Given a catalogue of mutational signatures S and a set of somatic mutations M found in a given tumor genome, exposures E can be computed ("signature refitting"). The exposures predict what fractions of the mutations can be attributed to the given signatures. Exposures are computed such that the exposure-weighted sum of signatures reflects the distribution of mutation types in the tumor genome.

Here, the set of somatic mutations M used are only those mutations which fall onto the region set specified by the user. Since, however, the region set may have a largely different trinucleotide content than the whole genome, for which mutational signatures have been originally been determined, the signatures are adjusted according to the trinucleotide content of the region set prior to determining exposures.

This visualization shows a bar-plot in which, for each signature (horizontal-axis), the corresponding exposure (verical-axis) is reported. Alternatively, a box-plot for each signature shows the distribution of exposures over donors.
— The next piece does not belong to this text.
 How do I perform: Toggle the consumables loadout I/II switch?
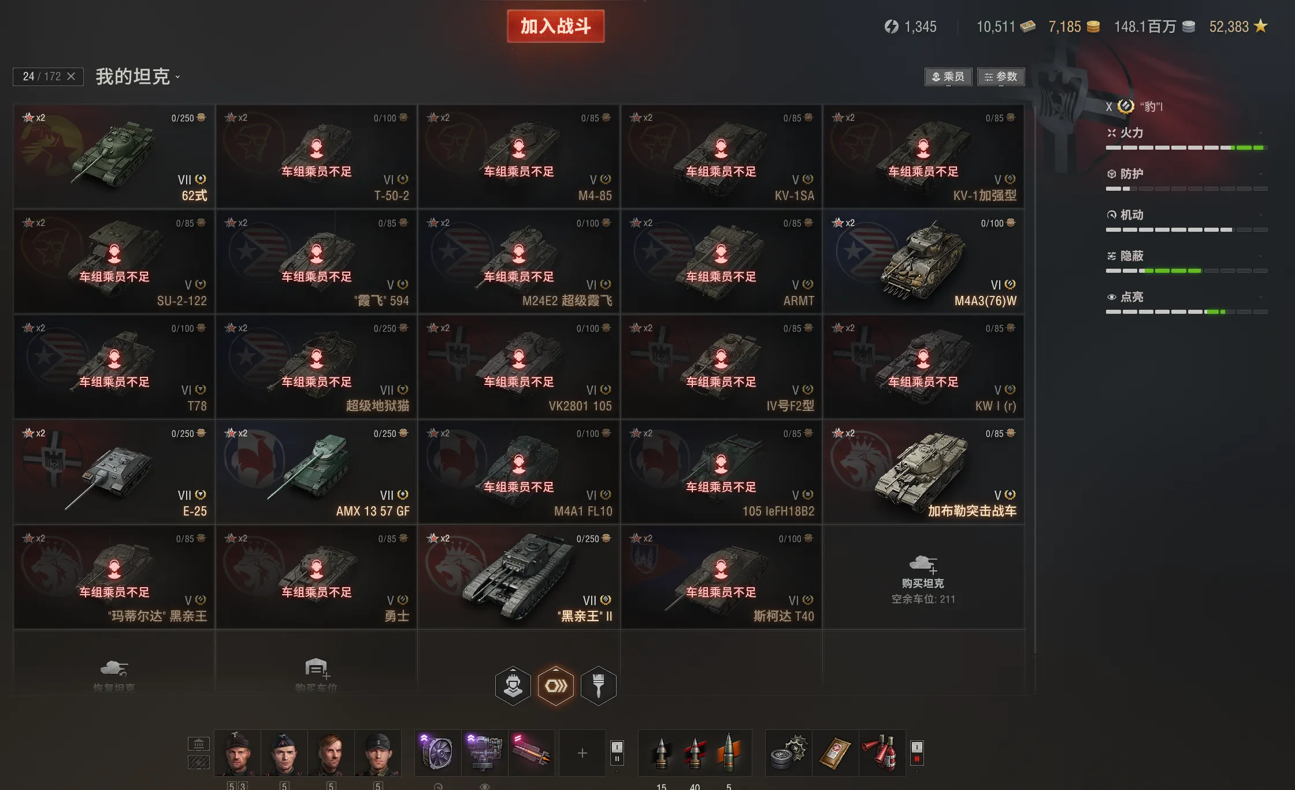[916, 752]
For higher accuracy in signature refitting, when the threshold is enabled (e.g. threshold=N), the tool will consider only tumors (synonyms: donors, patients) for wich more than N mutations overlap regions in the provided region-set. In case less than 5 tumors have more than N mutations, the mutations are merged and an estimation of the average signature exposure is provided.

In case the box-plot visualization is selected, hovering the box-plot with your mouse you will be able to get more information on the distribution and on outliers (e.g. you can get the donor-id associated to an outlier).

Use the toolbar on the left to select:

• A region set, among the ones added to the workspace.
• A tumor type: only mutations for the selected tumor type will be displayed. You can further filter mutations by providing a predicate on the clinical condition of donors associated to the selected tumor type. Click on the filter-button next to the tumor-type selector to open the predicate editor. On top of the editor you will see the number of donors matching the current predicate.
• A threshold (N): when enabled and set, only donors (tumors) with more than N mutations overlapping the region-set will be considered.
• Mutation classes: only mutations belonging to the selected classes will be displayed.

Once the plot is ready the number of considered patients will be displayed in the toolbar.

Source of mutational signatures: COSMIC Mutational Signatures v3 and Alexandrov et al.

We considered only single base substitution (SBS) signatures, excluding those which have been characterized as possible sequencing artifacts (SBS 27, 29, 43, and 45--60) or identified only in exome sequencing samples (SBS 23, 25, and 42).